Dog-walking is a key part of dog-ownership and results in health benefits for both the dog and the owner (1). Despite one third of Canadians owning dogs, only two thirds of dogs are walked regularly (2). Evidence suggests that in urban neighbourhoods, aspects of the built environment can either support (e.g. off leash dog parks) or deter dog-walking (e.g. presence of wildlife) (3). Additionally, some built features, like pathway quality and traffic safety, may affect general walking behaviours of all residents in a neighbourhood, not only dog-owners (4). Understanding how both non-dog-walkers and dog-walkers perceive their neighbourhood environment and walkability may better inform planning interventions with the goal of encouraging more frequent dog-walking. In 2016, a Canadian study estimated the perceived differences of the neighbourhood built environment between dog-walkers and non-dog-walkers, as well as the association of such perceptions on how often they walked their dog.

Do dog-walkers perceived neighbourhoods differently?

Interviews were completed with a sample of Canadian adults who owned dogs and who did not own dogs. Non dog-owners were found to have more positive perceptions of street connectivity, pedestrian infrastructure, and walkability of the neighbourhood. Dog-owners, regardless of whether they walked their dogs or not, shared similar perceptions of their neighbourhood built environment. However, this perception of their environment did not affect their likelihood to walk their dog. For owners that do walk their dogs, findings estimated that perceived neighbourhood aesthetics and overall walkability would encourage more dog-walking, specifically, a greater likelihood of walking their dog more than four times a week. While efforts to create built environments more supportive of dog-walking may not encourage dog owners to begin walking their dogs, evidence suggests it may support more regular walking by those that already walk their dogs.

Suggested Citation: McCormack, G. R., Graham, T. M., Christian, H., Toohey, A. M., & Rock, M. J. (2016). Supportive neighbourhood built characteristics and dog-walking in Canadian adults. Canadian Journal of Public Health, 107(3). doi:10.17269/cjph.107.5360

Written by: Emma Chong, BKin; Posted August 9, 2019


(1) Soares J, Epping J, Owens C, Brown D, Lankford T, Simoes E, et al. Odds of getting adequate physical activity by dog walking. J Phys Act Health 2015; 12 (6 Suppl 1):S102–9. PMID: 24733365. doi: 10.1123/jpah.2013-0229.

(2) Christian HE, Westgarth C, Bauman A, Richards EA, Rhodes RE, Evenson KR, et al. Dog ownership and physical activity: A review of the evidence.

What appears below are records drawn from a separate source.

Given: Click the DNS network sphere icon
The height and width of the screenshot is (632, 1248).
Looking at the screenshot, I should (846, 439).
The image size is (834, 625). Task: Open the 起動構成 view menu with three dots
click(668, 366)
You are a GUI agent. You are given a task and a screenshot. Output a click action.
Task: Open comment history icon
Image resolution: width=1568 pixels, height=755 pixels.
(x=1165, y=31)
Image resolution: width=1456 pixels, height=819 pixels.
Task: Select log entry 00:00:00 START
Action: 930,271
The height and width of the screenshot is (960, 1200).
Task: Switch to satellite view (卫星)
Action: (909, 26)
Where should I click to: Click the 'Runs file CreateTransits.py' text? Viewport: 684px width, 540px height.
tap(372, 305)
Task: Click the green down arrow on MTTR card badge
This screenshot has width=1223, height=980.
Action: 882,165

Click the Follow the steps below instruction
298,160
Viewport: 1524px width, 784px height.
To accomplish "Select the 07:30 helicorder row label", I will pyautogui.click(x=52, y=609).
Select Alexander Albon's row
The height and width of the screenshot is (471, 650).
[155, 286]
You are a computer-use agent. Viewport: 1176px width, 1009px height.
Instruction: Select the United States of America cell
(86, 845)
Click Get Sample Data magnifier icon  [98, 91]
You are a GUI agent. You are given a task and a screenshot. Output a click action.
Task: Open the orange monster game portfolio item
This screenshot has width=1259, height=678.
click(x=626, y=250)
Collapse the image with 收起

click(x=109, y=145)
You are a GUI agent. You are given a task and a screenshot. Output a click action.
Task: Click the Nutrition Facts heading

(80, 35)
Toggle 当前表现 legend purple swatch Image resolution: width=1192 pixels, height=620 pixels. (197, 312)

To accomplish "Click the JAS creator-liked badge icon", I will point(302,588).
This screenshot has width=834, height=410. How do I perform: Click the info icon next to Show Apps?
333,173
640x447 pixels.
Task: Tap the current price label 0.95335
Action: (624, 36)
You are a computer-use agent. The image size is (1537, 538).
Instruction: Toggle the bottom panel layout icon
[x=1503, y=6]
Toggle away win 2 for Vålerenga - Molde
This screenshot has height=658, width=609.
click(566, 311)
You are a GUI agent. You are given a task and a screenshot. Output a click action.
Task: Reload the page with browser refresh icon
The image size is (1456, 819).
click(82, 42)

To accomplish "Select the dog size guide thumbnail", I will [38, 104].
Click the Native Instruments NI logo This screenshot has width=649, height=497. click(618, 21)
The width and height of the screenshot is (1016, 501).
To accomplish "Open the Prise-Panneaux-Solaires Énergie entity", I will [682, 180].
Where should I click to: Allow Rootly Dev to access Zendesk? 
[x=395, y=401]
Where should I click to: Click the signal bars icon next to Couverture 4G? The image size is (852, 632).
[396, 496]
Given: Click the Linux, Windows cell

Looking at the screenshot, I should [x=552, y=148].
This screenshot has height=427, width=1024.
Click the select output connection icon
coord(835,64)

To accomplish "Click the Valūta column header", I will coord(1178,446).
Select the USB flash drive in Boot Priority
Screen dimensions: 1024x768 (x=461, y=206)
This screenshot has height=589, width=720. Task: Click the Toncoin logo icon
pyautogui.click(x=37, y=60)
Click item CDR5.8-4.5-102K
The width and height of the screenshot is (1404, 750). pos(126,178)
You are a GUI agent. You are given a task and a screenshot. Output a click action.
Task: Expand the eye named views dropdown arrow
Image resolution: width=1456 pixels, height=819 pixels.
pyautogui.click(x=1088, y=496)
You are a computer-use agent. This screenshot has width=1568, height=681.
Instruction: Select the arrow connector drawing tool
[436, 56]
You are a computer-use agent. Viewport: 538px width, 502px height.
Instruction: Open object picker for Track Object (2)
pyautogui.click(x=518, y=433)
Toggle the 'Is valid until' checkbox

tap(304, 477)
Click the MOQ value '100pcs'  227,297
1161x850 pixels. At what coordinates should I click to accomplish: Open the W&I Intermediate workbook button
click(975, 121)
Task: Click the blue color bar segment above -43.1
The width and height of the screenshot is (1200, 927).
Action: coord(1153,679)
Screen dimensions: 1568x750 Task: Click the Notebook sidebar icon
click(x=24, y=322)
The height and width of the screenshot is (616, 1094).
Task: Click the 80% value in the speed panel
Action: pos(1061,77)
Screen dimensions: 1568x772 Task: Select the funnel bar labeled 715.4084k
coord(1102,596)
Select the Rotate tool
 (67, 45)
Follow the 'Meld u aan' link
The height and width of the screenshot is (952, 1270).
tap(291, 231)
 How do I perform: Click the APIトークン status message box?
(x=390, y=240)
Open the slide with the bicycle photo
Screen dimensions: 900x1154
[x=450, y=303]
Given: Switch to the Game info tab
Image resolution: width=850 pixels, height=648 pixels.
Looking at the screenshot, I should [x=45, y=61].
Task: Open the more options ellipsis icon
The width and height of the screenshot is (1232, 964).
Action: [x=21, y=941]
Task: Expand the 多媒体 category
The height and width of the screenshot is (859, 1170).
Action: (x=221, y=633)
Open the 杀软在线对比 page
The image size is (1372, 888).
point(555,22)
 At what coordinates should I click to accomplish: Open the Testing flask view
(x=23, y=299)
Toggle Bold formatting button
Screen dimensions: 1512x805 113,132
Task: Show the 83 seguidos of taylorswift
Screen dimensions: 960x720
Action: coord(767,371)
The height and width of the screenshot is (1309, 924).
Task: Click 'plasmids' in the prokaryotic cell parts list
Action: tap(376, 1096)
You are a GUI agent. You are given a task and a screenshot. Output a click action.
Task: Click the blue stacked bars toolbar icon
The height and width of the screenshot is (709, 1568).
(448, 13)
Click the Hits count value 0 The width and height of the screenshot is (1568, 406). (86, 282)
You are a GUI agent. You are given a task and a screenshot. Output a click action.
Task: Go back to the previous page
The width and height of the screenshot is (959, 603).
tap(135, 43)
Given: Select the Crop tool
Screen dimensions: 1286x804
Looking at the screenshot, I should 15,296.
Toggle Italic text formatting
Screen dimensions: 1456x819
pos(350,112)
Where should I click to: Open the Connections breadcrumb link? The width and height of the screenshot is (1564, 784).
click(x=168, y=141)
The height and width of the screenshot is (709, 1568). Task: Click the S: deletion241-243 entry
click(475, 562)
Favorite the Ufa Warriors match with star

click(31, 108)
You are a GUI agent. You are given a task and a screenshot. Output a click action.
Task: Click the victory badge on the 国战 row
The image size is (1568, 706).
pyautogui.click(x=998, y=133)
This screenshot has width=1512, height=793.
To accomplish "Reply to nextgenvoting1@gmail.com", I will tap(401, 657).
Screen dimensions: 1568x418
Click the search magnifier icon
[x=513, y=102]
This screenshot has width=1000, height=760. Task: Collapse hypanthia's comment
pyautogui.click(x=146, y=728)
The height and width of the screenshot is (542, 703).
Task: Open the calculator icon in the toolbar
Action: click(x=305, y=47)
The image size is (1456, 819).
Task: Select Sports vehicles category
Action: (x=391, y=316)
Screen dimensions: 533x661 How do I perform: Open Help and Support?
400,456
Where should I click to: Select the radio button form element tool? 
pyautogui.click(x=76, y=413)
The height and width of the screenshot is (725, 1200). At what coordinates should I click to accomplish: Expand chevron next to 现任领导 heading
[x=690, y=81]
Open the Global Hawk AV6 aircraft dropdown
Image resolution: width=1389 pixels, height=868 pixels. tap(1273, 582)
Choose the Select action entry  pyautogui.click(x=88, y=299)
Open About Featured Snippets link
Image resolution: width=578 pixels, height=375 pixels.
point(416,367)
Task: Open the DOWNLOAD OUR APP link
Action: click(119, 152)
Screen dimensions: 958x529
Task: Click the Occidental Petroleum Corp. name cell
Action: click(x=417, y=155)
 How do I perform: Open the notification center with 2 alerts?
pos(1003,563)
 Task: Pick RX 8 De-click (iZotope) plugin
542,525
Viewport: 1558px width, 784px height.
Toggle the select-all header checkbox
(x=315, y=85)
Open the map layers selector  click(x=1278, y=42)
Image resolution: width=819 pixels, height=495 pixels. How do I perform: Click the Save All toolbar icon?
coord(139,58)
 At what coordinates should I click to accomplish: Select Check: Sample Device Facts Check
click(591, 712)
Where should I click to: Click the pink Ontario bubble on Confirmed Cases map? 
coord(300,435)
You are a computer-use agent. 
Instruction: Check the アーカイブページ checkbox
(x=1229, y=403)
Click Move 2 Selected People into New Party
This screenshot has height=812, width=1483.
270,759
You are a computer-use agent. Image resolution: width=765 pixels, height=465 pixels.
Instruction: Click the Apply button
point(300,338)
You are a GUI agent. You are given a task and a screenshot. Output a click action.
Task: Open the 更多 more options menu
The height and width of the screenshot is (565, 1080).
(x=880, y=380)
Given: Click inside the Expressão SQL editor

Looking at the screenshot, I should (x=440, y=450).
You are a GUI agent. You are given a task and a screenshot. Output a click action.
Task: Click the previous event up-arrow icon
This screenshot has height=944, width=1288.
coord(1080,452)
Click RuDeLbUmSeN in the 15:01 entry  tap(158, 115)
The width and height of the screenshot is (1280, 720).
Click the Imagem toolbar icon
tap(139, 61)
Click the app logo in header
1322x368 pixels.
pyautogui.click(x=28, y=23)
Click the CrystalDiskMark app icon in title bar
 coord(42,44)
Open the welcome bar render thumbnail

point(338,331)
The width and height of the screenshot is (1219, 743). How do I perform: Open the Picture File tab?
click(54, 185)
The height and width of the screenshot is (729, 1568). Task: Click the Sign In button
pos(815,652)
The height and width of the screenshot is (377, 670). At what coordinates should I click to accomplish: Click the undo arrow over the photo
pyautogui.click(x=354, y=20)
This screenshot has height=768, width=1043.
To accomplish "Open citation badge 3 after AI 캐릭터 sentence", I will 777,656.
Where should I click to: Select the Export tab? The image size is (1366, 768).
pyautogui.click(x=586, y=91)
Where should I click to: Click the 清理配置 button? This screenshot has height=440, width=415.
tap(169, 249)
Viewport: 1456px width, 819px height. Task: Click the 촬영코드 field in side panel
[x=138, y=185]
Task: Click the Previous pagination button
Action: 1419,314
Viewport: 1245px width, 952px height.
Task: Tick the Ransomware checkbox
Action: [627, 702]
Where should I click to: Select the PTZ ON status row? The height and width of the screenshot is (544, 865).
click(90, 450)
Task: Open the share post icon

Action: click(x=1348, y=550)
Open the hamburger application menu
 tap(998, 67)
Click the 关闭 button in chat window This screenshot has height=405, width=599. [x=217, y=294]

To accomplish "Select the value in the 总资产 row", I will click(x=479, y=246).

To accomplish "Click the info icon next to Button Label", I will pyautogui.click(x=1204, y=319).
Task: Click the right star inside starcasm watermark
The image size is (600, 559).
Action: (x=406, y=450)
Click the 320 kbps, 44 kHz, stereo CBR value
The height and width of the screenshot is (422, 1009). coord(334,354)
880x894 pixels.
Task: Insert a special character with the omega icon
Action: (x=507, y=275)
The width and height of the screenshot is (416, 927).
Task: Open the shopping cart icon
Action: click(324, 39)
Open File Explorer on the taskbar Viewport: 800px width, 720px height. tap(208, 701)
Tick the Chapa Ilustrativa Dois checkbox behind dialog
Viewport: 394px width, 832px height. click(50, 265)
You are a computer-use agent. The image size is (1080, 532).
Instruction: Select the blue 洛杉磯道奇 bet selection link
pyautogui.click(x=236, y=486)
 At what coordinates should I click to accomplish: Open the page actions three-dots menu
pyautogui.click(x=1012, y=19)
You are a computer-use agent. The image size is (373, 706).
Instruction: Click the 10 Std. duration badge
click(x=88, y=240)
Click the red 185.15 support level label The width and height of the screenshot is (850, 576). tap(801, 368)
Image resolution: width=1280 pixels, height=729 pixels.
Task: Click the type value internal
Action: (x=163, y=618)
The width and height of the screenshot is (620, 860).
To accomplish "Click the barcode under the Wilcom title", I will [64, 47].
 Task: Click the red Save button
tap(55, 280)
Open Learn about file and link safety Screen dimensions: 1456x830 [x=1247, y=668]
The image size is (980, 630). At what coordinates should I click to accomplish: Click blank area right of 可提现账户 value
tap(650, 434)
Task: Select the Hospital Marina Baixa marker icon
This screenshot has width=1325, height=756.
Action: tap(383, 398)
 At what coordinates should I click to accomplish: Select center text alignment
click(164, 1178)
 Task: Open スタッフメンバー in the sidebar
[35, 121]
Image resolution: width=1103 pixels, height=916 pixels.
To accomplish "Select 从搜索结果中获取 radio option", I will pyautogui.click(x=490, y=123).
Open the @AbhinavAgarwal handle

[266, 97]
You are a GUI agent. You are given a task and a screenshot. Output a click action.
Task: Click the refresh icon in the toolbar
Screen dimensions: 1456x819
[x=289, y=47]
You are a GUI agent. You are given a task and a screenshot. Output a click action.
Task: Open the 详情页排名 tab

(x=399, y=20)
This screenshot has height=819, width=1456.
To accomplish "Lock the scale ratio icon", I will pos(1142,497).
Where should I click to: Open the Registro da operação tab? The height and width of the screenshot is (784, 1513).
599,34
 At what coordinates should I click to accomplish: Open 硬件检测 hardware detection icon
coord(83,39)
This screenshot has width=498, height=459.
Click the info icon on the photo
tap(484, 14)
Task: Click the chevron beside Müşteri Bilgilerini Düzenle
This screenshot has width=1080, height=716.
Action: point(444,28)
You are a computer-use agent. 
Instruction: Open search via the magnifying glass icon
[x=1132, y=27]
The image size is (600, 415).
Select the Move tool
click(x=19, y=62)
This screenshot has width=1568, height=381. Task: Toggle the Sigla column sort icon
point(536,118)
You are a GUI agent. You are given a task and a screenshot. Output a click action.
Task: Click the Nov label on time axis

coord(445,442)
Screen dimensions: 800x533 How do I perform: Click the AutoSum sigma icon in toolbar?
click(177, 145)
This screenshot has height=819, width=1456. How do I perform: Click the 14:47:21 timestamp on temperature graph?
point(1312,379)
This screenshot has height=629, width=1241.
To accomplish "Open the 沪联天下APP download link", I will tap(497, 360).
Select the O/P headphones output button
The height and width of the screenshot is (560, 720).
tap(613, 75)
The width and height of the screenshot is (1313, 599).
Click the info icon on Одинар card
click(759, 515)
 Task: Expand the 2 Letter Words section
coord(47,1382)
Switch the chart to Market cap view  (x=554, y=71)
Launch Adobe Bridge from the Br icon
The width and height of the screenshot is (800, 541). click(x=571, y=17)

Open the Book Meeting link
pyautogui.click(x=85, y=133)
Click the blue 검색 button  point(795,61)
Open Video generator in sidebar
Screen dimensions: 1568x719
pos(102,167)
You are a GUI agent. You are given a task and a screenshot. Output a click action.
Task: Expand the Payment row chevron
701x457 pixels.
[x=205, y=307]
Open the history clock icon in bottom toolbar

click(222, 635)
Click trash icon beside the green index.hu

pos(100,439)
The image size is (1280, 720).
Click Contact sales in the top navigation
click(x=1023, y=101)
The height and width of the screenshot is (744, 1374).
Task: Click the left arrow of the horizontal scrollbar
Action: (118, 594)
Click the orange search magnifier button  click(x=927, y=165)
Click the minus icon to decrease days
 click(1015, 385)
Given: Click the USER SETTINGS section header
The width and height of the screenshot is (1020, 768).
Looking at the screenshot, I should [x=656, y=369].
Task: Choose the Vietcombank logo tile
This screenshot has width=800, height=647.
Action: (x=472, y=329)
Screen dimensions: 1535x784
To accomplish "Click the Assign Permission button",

J Phys Act Health 2013;10(5):750–59. PMID: 23006510.

(3) Cutt HE, Giles-Corti B, Wood LJ, Knuiman MW, Burke V. Barriers and motivators for owners walking their dog: Results from qualitative research. Health Promot J Austr 2008;19(2):118–24. PMID: 18647125.

(4) Saelens BE, Handy SL. Built environment correlates of walking: A review. Med Sci Sports Exerc 2008;40(7 Suppl):S550–66. PMID: 18562973. doi: 10.1249/ MSS.0b013e31817c67a4.